Aim of the exercise. Exactly reproduce the lines from the one containing "Task: Select the" through the last line of the data, both ends included, leaving out pictures.

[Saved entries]
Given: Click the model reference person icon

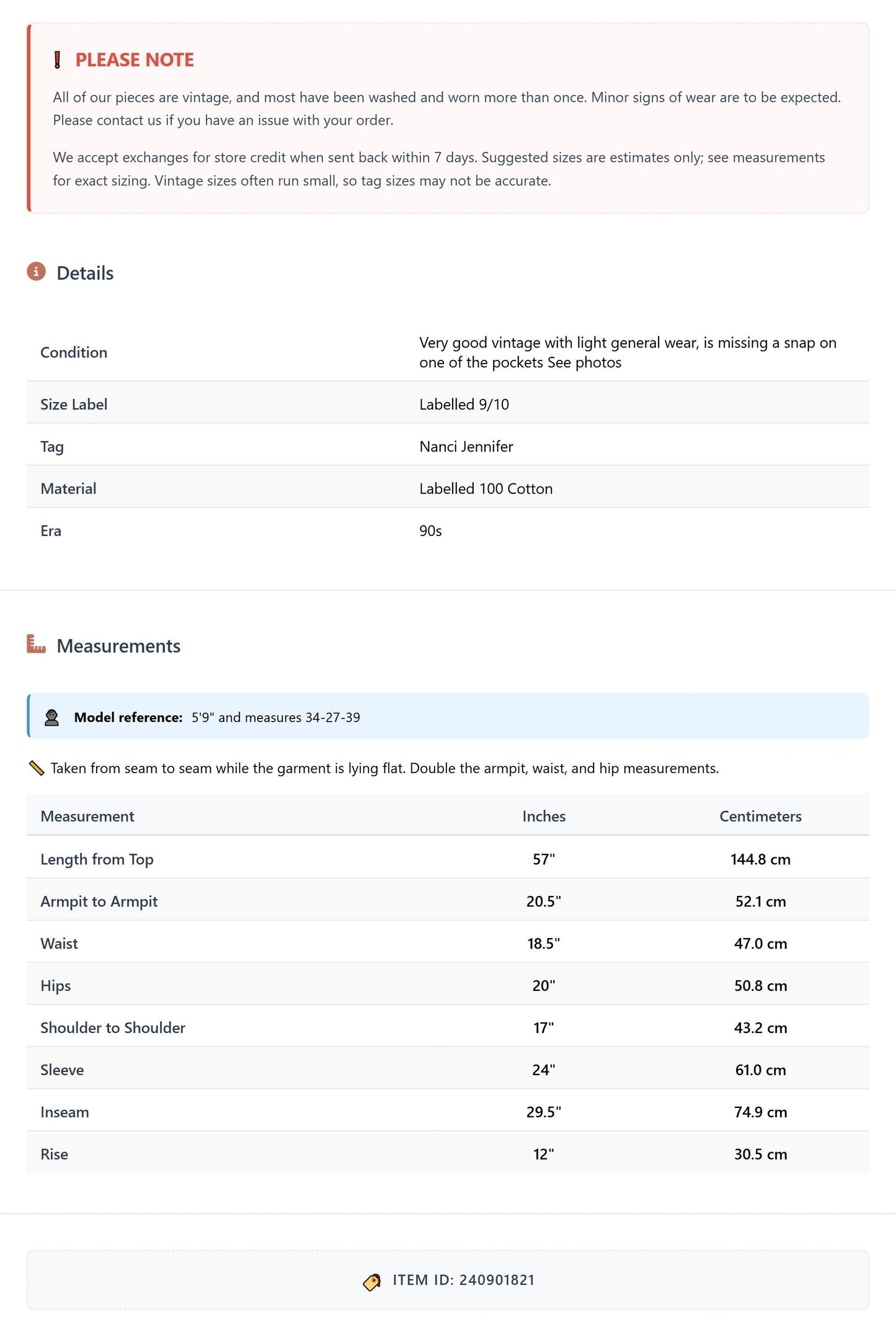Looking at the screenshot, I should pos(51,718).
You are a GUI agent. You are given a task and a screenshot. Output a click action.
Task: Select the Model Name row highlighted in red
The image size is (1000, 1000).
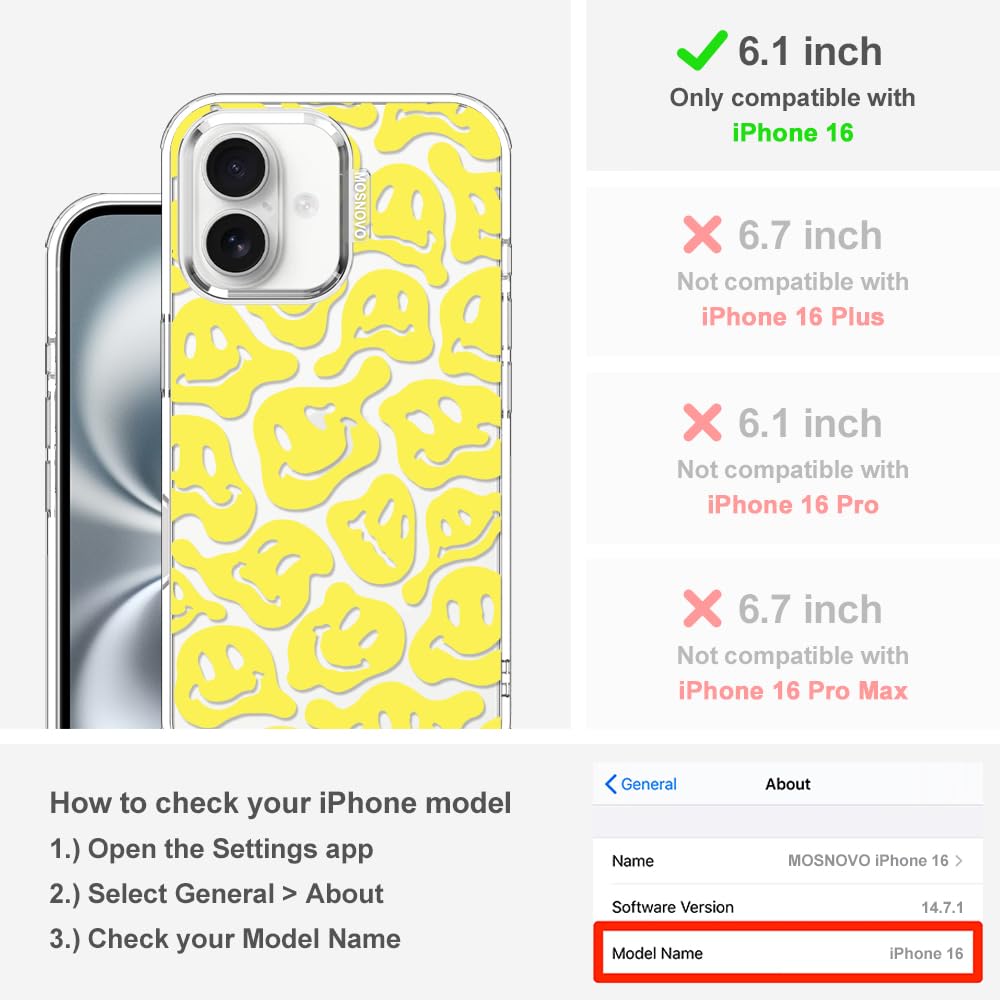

Reply.
Task: Select the Model Name row highlighted in red
The image size is (1000, 1000).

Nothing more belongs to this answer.